■ **WHAT TO DO**:
From the entries below, return every line that includes the word "agent".

■ **DATA TO EXAMINE**:
---
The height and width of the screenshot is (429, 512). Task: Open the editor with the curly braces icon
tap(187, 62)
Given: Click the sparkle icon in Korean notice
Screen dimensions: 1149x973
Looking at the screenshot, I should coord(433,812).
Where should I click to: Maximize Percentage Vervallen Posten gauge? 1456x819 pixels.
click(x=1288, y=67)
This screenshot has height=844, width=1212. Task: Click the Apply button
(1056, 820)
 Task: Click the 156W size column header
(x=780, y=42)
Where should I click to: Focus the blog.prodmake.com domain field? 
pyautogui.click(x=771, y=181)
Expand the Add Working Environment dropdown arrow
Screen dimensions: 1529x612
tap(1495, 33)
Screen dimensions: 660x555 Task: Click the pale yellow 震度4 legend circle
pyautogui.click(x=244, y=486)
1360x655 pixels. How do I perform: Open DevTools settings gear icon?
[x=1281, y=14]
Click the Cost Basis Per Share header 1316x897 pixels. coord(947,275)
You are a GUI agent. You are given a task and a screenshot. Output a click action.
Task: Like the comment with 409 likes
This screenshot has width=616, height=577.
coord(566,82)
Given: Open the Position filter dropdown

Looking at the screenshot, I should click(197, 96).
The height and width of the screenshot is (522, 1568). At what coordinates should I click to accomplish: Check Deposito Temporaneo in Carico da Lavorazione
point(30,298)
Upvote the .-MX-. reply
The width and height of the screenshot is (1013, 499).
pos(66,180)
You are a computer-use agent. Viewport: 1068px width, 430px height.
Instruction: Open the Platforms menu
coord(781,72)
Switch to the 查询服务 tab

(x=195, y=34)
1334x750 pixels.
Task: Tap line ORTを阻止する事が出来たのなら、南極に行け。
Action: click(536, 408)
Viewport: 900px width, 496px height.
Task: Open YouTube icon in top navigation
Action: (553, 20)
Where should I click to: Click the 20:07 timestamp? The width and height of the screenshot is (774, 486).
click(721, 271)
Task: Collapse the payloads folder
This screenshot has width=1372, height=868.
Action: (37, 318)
---
■ **TASK OUTPUT**:
You are a GUI agent. You are given a task and a screenshot. Output a click action.
You are a computer-use agent. Viewport: 1068px width, 430px height.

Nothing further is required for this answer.